Voila j'ai eu mon ipod 4G il y a 1 semaine via le apple store et...quelques problemes sont déja la!!!!


Tout d'abord une musique provenant d'un CD original fonctionnant correctement sur itunes "saute" en pleine lecture sur l'ipod.
Lorsque itunes met a jour l'ipod l'ordinateur redémarre tout seul !!! au cours de la mise a jour.
De plus, l'indicateur d'espace libre sur l'ipod (réglage-a prorpos de) reste toujours sur 18.4 go alors que j'ai 200 morceaux sur l'ipod!!!
Merci de m'aider afin de les résoudre...

(J'ai un pc windows XP)


----------



## Frodon (19 Août 2004)

Bonjour,

1) Essais de restaurer l'iPod dans ses paramètres d'usine (je sais pas sur PC comment ca se fait, sur Mac c'est le logiciel de mise à jour du firmware qui permet cela.

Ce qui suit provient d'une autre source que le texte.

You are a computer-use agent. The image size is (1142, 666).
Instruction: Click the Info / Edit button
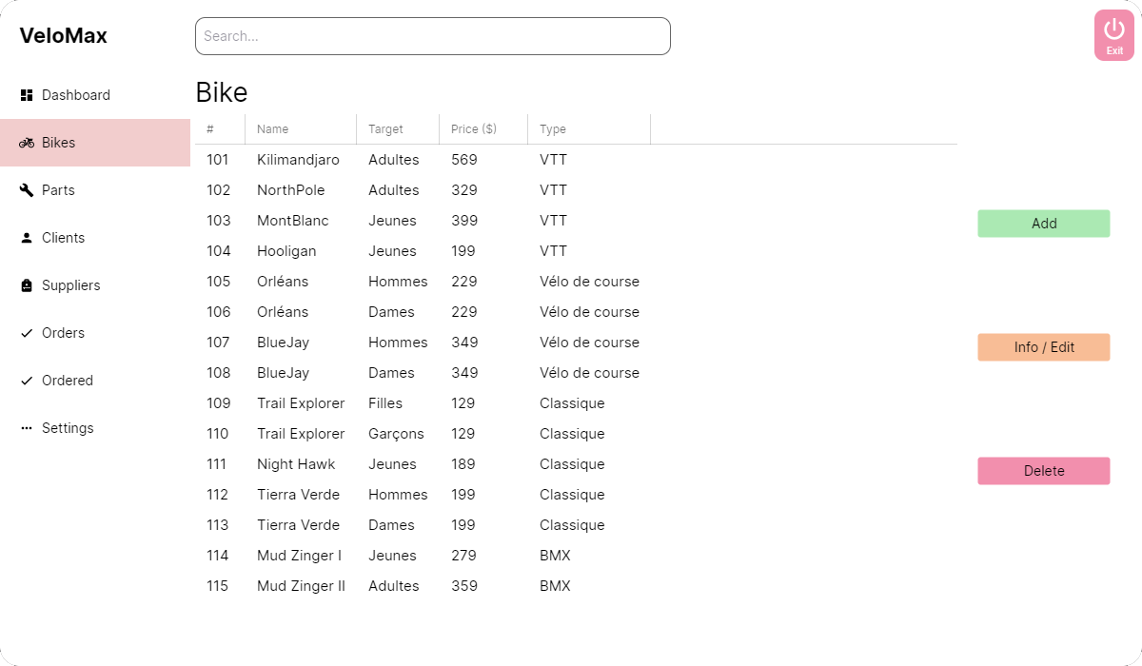coord(1043,347)
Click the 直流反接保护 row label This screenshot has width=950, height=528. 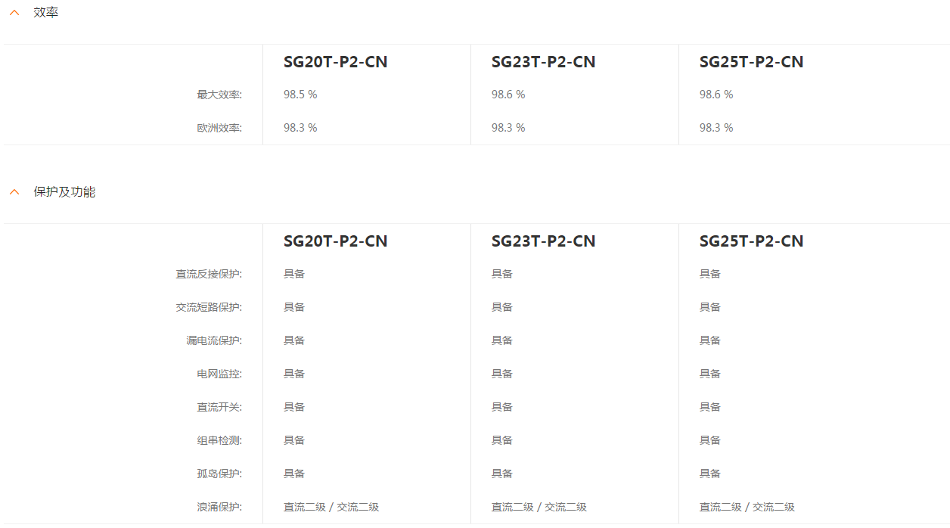click(x=209, y=274)
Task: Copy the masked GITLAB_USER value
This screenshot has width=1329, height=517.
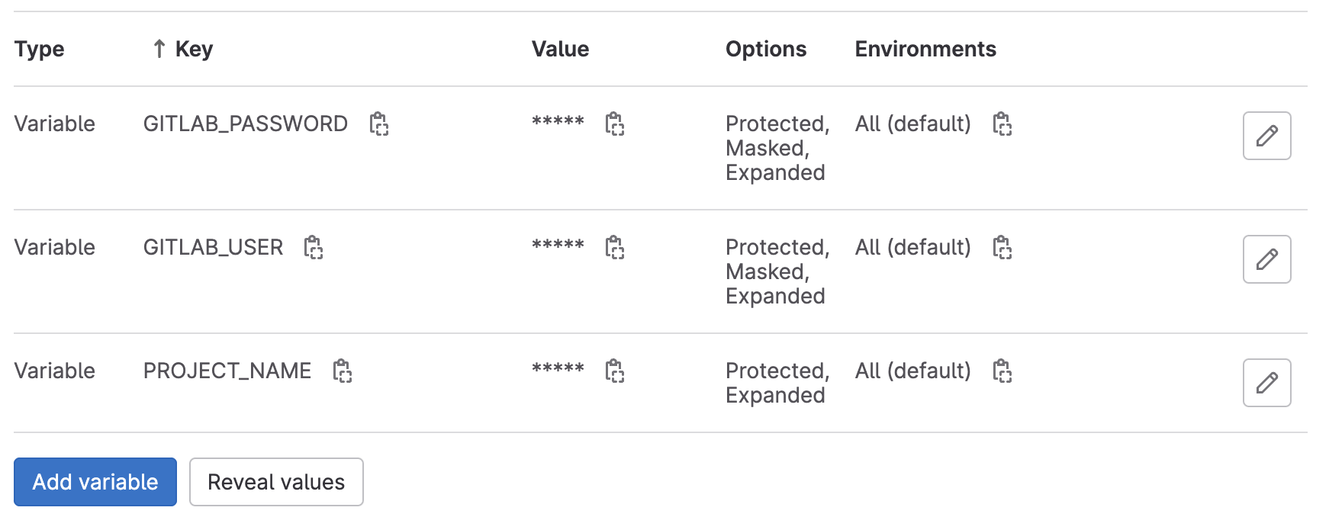Action: coord(614,247)
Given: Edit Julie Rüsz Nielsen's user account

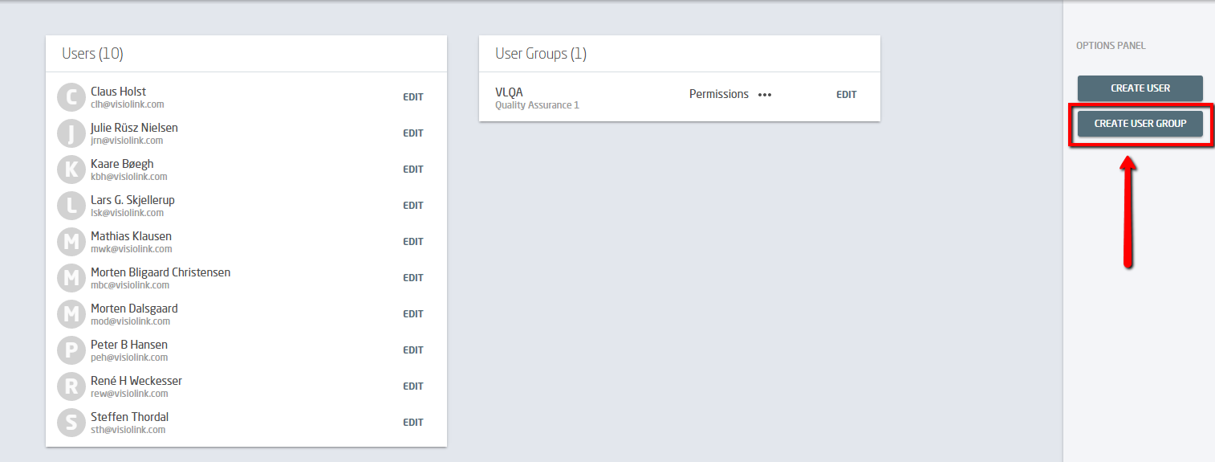Looking at the screenshot, I should 413,133.

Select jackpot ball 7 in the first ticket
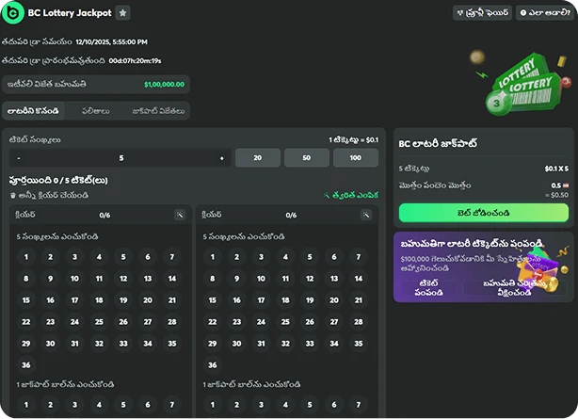[x=172, y=405]
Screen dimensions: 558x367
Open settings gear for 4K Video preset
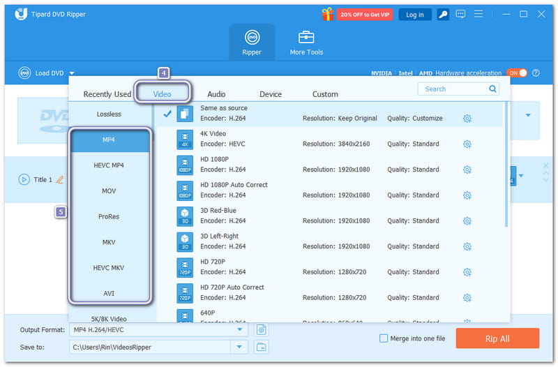tap(467, 144)
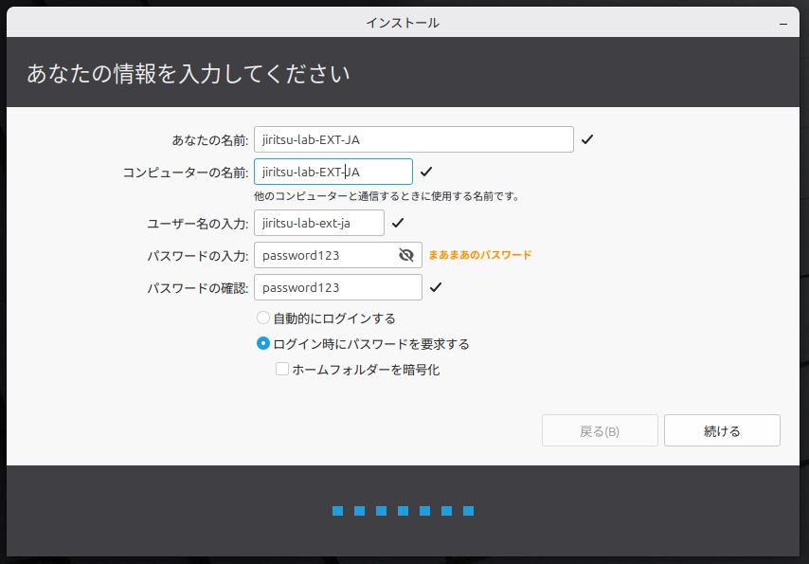Click the 戻る(B) button
Screen dimensions: 809x564
[x=600, y=429]
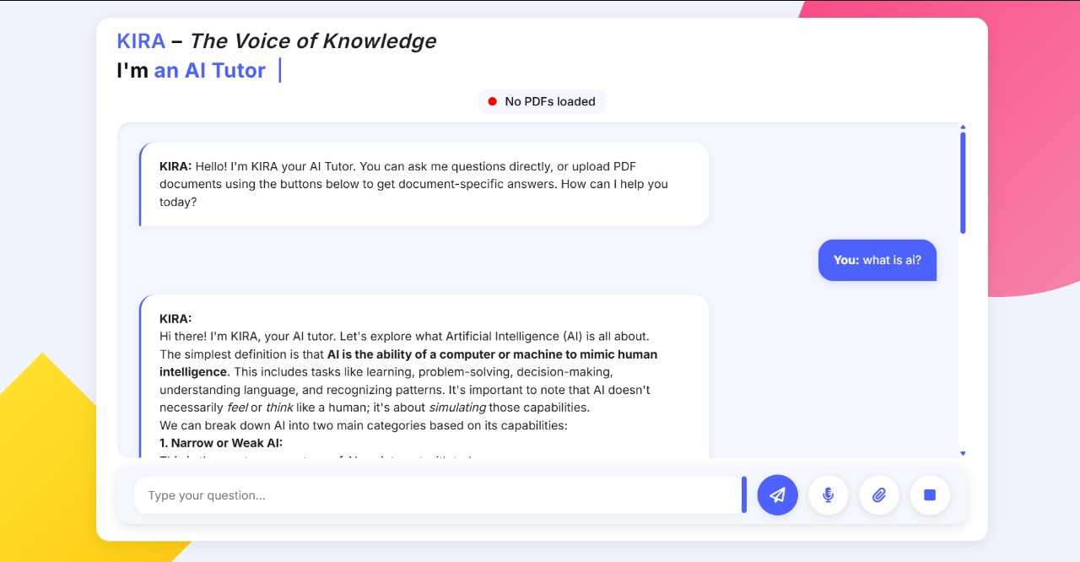Select the microphone button to dictate a question
The width and height of the screenshot is (1080, 562).
tap(828, 495)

2) Mets à jour le firmware de l'iPod en 3.0.1 si celui ci est en 3.0 d'usine. (http://www.apple.com/ipod/download/).

3) Essais alors de synchroniser avec iTunes. Si le PC plante toujours lors de la synchro, essais sur un autre PC (d'un amis ou d'un voisin) pour voir si le problème est propre à ton PC ou non.

4) Si ton problème est propre à ton PC, si tu peux essais de brancher l'iPod en Firewire pour voir si cela ne vient pas d'une defaillance du chipset USB de ton PC.

5) Si cela persiste aussi en Firewire, essais de desinstaller/resinstaller iTunes.

6) Si cela persiste, essais de reinstaller Windows.

A+


----------



## Ti-er (20 Août 2004)

J'ai télécharger cette version pour l'insant les morceaux sautent plus apparemment merci de ton aide


----------